Wilayah Perbatasan Kurang Perhatian

JOGJA – Wilayah perbatasan di DIY saat ini masih kurang diperhatikan. Cenderung menjadi daerah terpinggirkan dan tak masuk dalam prioritas pembangunan. DPRD setempat pun berinisiatif mengusulkan Raperda tentang Pengelolaan dan Pembangunan Wilayah Perbatasan.

“Pembahasan Raperda atas inisiatif DPRD DIY melalui Komisi A itu ditargetkan selesai Desember ini dan bisa segera diterbitkan menjadi Perda,” jelas Ketua Pansus Raperda tersebut, Suwardi, mengawali RDPU (Rapat Dengar Pendapat Umum), di gedung DPRD DIY, Jalan Malioboro, Jogjakarta, Rabu (27/11).

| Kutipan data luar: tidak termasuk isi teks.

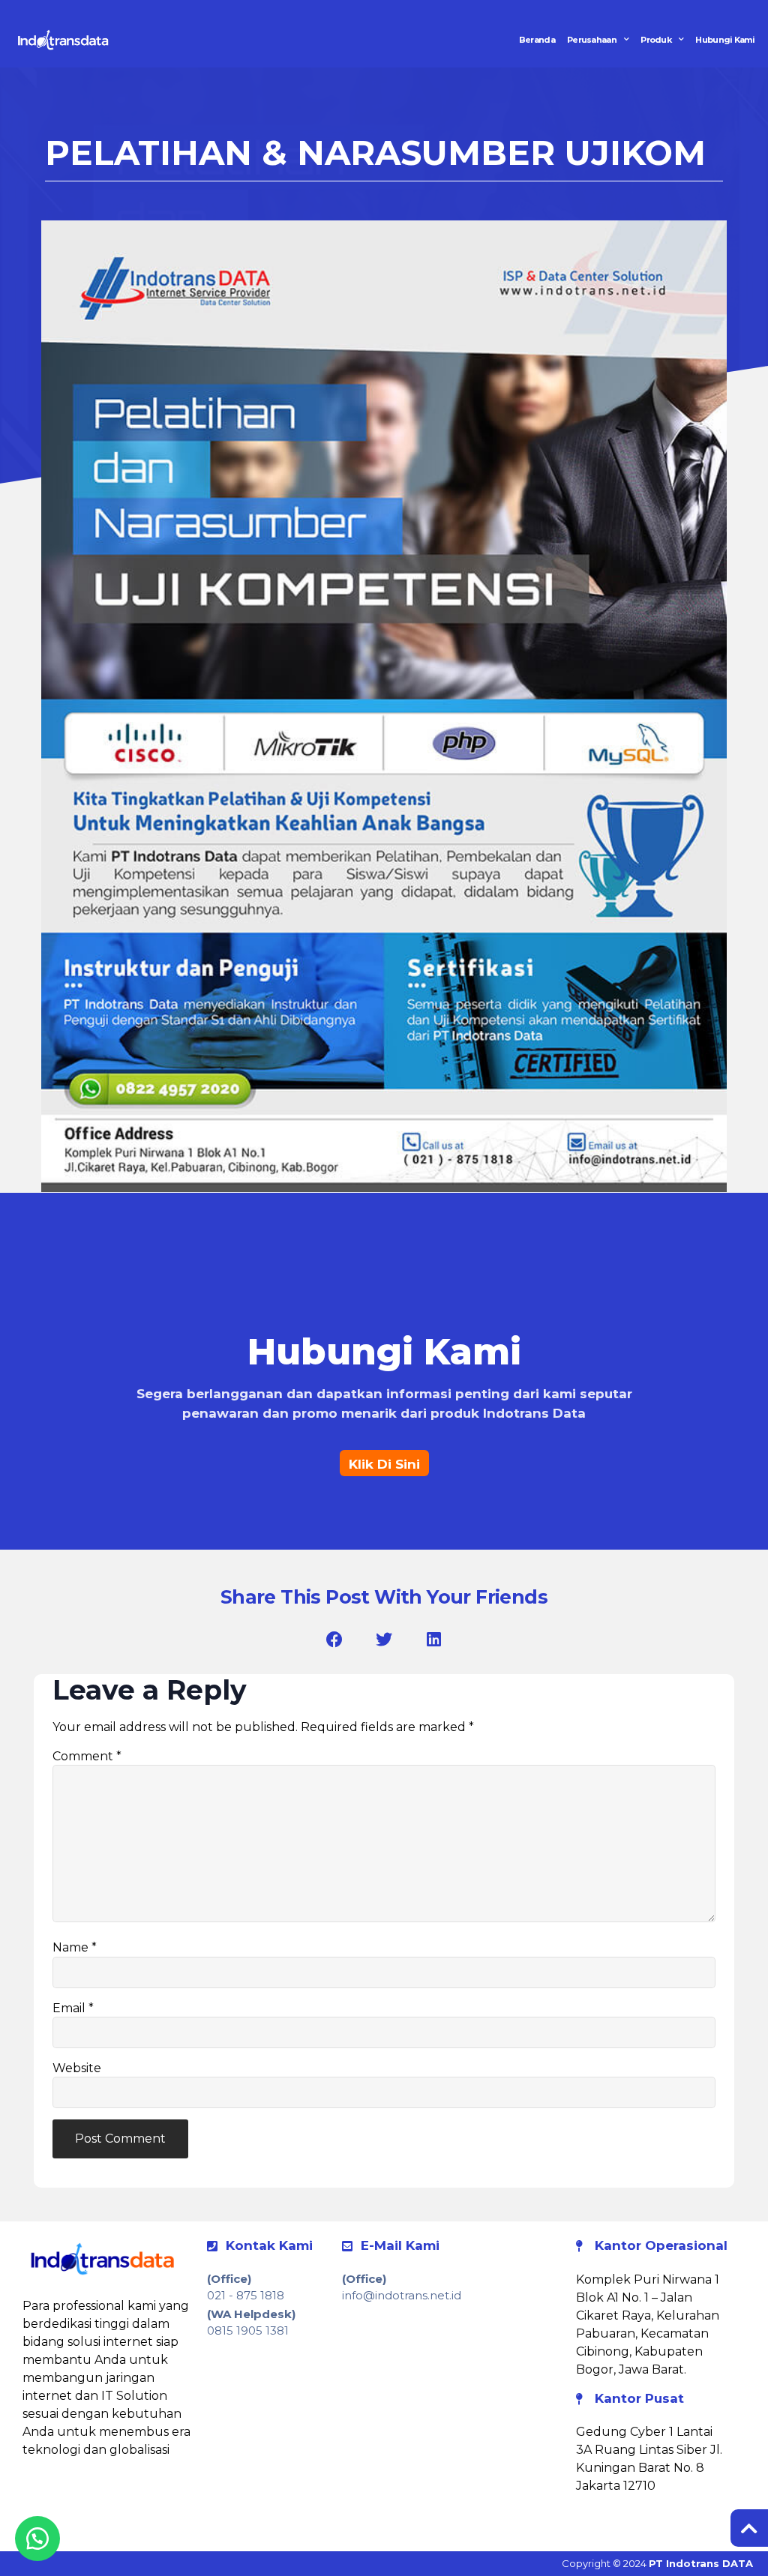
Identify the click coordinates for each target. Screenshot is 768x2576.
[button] (334, 1639)
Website (76, 2068)
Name (74, 1948)
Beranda (537, 39)
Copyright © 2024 (657, 2563)
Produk (655, 39)
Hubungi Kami (724, 39)
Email (73, 2008)
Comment (87, 1757)
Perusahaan (591, 39)
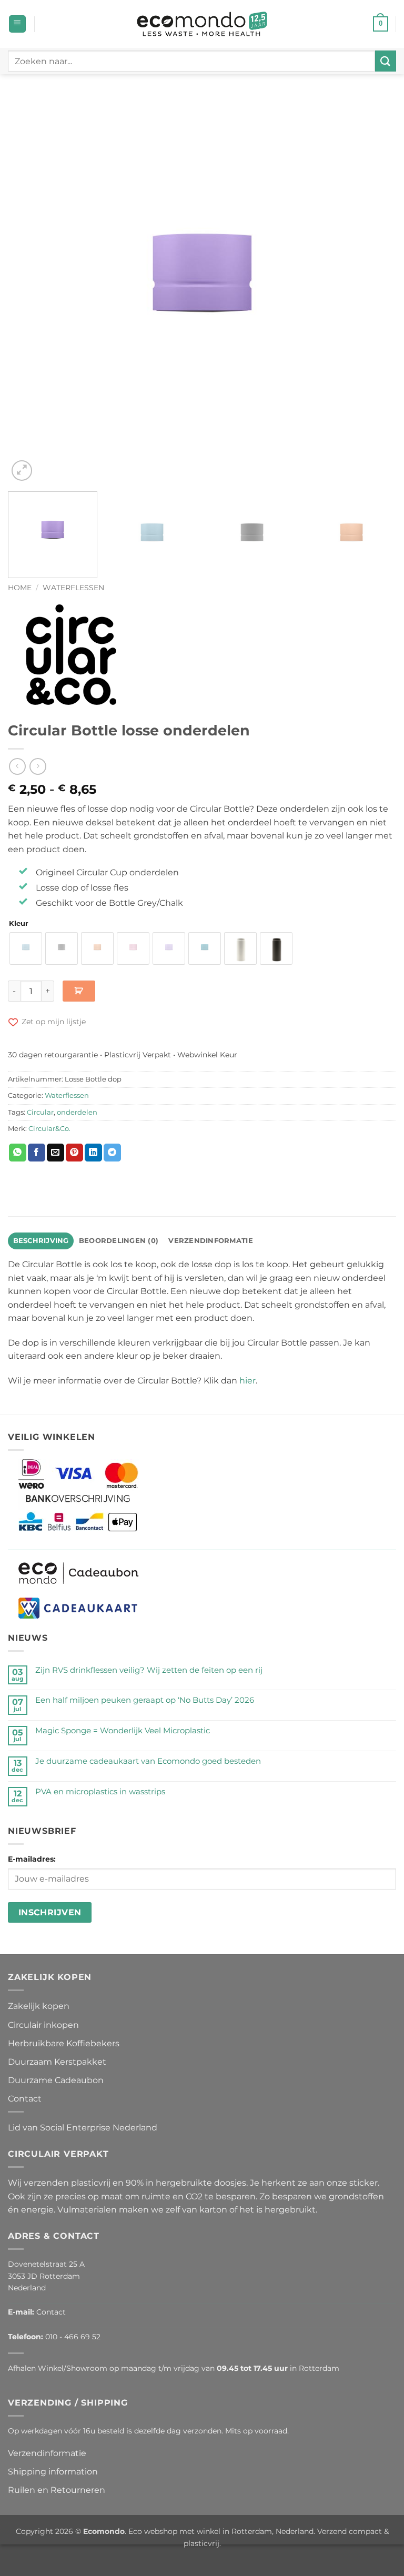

Bukan hanya persoalan administratif, tapi bagaimana mengelola masyarakat di wilayah perbatasan hingga bisa lebih sejahtera, masih kurang diperhatikan selama ini. “Bahkan sering terdengar muncul permasalahan menyangkut hilangnya penanda batas, hingga perebutan tanah,” ungkap Suwardi.

Karenanya, lanjut politisi Golkar tersebut, itulah pentingnya perda yang mengurusi wilayah perbatasan. “Semuanya bermuara demi lebih sejahteranya warga masyarakat di wilayah perbatasan. Untuk itu, kami menggelar public hearing ini guna memperoleh masukan sebanyak mungkin,” tandas Suwardi.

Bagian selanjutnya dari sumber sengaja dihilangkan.